What was most remarkable about Spaces, Nils Frahm’s last LP, was that it sounded like a studio album, right up to the moment that the audience broke into rapturous applause. It remains a strangely disconcerting experience to feel as though the solitude that an ambient or modern classical piece invariably accompanies has been a shared experience after all.

With Solo, his inaugural Piano Day gift to the world, the effect is almost uncomfortably intimate in contrast. Opening track ‘Ode’ sets the tone in what can only be described as an unfulfilled dialogue. Piano chords ring out, bright and clean, and then slowly fade, until the only sounds left are the shuffle of keys being released and Frahm’s breath in the microphone, awaiting a response that never arrives. ‘Merry’ also provides an early highlight, as the song’s breezy, lullaby beginnings render the minor key development later on all the more piercing.

The record’s gentle pace is shattered by ‘Wall’, a display of Frahm’s forte and a reminder that the specially designed Klevins 370 piano we hear throughout carries a formidable lower register.
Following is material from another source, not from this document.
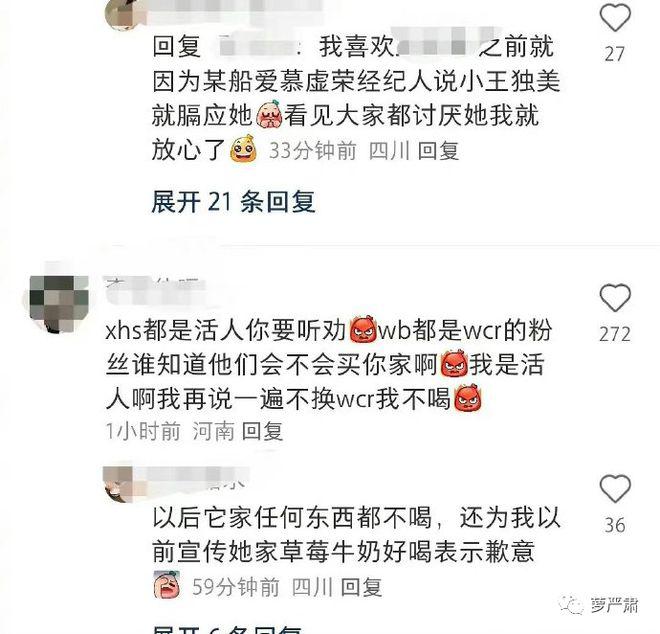Screen dimensions: 660x634
Task: Tap the crying emoji before 59分钟前
Action: 167,585
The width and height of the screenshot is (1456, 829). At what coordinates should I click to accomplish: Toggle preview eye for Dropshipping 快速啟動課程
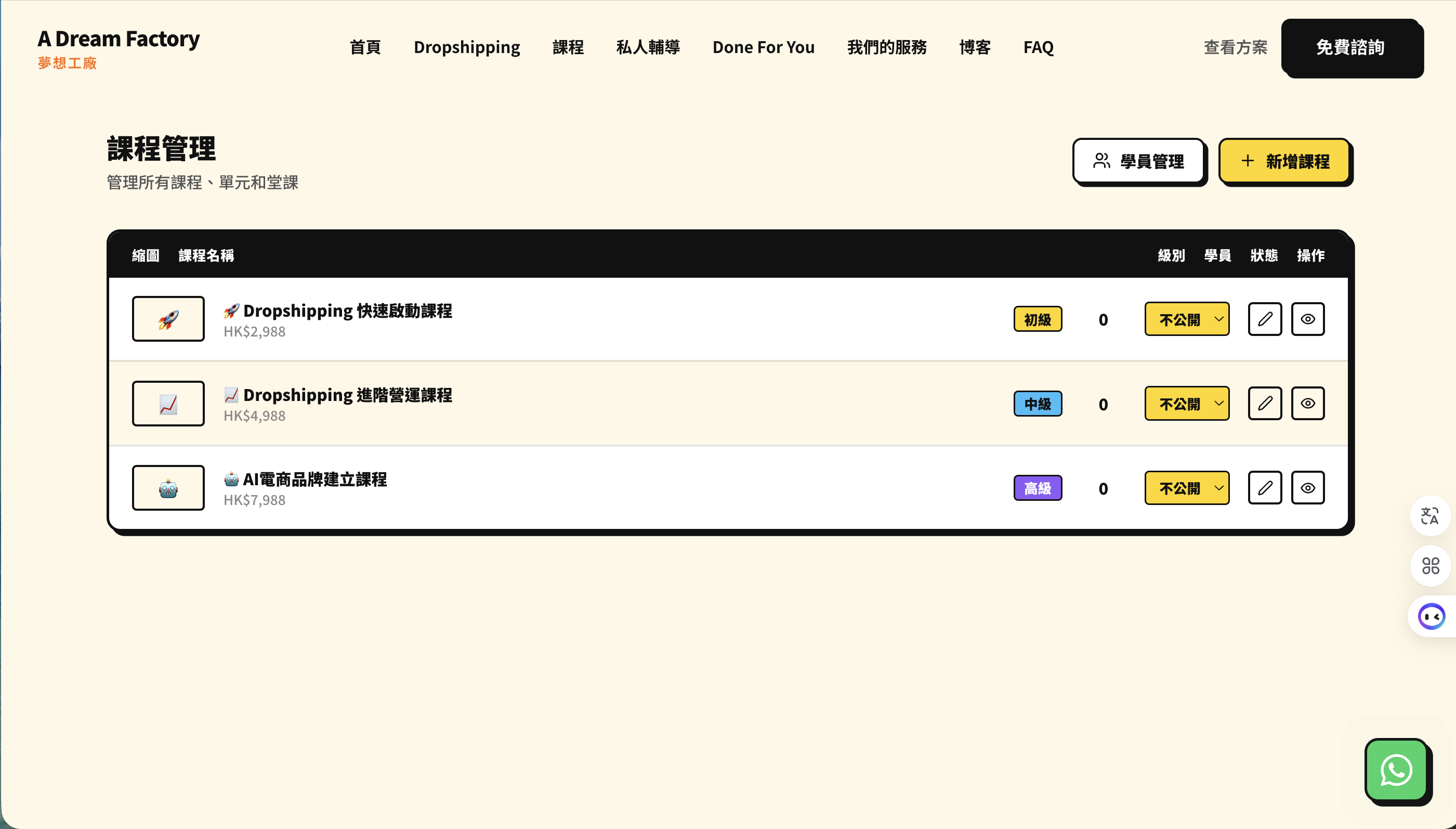tap(1307, 319)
It is also the point at which you suspect he begins to lean more firmly on the improvisational style he is known for, as the compositions begin to loosen and extend. ‘Immerse!’ seems relatively devoid of ideas, and meanders along that way for nearly 11 minutes, though album closer ‘Four Hands’, all fluttering arpeggios and elegant chord changes, reminds us what considerable talent Frahm still has to offer.

Nils Frahm plays at Albert Hall on 24 May.